Hello,
i want to increment my acculumator cell and i am using atomicInc(…).
My accumulator provides 2 Byte for each cell, so i have to check if
the value i want to increment is still not higher than 32767.
What’s the best way to do this?
So i need an atomicInc function with a condition which checks the threshold or something like this.
And of course i know that an atomicInc is not the best opportunity for
incrementing accumulator cells, but in the first step it’s the simplest way and
i want to performance measurement with this approach.
increment and then decrement on overflow
if i increment with atomic add and the value is 32767 than overflow occurs because i can’t stop the incrementation in between.
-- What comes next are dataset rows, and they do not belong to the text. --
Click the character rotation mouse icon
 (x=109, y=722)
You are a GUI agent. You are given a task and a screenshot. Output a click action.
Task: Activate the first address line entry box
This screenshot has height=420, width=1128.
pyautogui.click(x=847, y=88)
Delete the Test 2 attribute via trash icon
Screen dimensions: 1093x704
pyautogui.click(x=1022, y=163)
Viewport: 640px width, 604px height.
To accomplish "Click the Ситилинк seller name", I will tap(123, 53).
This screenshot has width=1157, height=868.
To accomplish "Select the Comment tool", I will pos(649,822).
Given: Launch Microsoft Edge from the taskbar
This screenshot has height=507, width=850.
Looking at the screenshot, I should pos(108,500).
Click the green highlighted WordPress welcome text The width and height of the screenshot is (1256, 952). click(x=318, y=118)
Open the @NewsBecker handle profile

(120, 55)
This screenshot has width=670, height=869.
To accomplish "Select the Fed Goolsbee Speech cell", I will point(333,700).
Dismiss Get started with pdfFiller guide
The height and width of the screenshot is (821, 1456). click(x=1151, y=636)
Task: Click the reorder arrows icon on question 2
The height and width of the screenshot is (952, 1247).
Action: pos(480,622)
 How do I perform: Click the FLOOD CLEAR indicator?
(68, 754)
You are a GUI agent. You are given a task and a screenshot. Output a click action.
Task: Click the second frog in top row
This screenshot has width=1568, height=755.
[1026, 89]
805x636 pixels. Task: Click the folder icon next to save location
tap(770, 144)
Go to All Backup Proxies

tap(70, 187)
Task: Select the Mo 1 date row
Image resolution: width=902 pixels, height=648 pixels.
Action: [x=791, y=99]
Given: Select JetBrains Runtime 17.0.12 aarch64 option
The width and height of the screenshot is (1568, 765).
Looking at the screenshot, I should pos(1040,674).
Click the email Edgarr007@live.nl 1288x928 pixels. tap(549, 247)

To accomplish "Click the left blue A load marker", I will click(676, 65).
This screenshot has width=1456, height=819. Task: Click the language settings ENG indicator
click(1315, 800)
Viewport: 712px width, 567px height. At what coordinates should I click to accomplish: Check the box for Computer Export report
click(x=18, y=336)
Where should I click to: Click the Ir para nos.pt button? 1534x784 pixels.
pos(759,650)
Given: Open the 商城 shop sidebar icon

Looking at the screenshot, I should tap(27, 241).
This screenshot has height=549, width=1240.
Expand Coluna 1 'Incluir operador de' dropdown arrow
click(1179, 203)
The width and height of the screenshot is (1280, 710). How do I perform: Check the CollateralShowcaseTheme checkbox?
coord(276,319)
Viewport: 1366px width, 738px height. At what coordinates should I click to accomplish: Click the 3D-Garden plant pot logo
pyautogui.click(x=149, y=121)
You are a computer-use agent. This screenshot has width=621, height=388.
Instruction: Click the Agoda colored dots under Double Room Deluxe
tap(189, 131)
yes, i was incorrect. on overflow, you just need to set result to 32767 unconditionally
alternatively, you can use atomicCAS, which is developed exactly for any complex computations
but i can’t stop the atomicAdd in between…
*val = 32676
atomicInc(val, 1);
so the program terminate because it’s an overflow.
If i read the value on the adress val before, it can be possible that more than one thread
reads the value and test the condition if val < 32676 and try to atomicInc the value.
It can be possible that the overflow occurs.
I need a good possibility, that each thread only increment if the actual value is <32676 and
each thread need consistent data
program doesn’t terminate on overflow, it just calculates 32767+1 as -32768
i also proposed the solution based on atomicCAS
so i need to check if the value is 32767 or <0?
how does the solution with atomicCAS works?
As already indicated, you can build “custom atomic” functions based on atomicCAS. The programming guide demonstrates a sample “custom atomic” that implements double atomicAdd on devices that don’t natively support that operation:
[url]Programming Guide :: CUDA Toolkit Documentation
that example could be modified to perform your operation. Here’s another “custom atomic” example that updates two separate 32-bit (packed) variables, based on a min-test of one of them:
[url]cuda - How can I implement a custom atomic function involving several variables? - Stack Overflow
If your 16-bit quantities are packed (e.g. an array of short, for example), then you can still do atomics on them by working with an ordinary int quantity, but masking/updating only the necessary bits.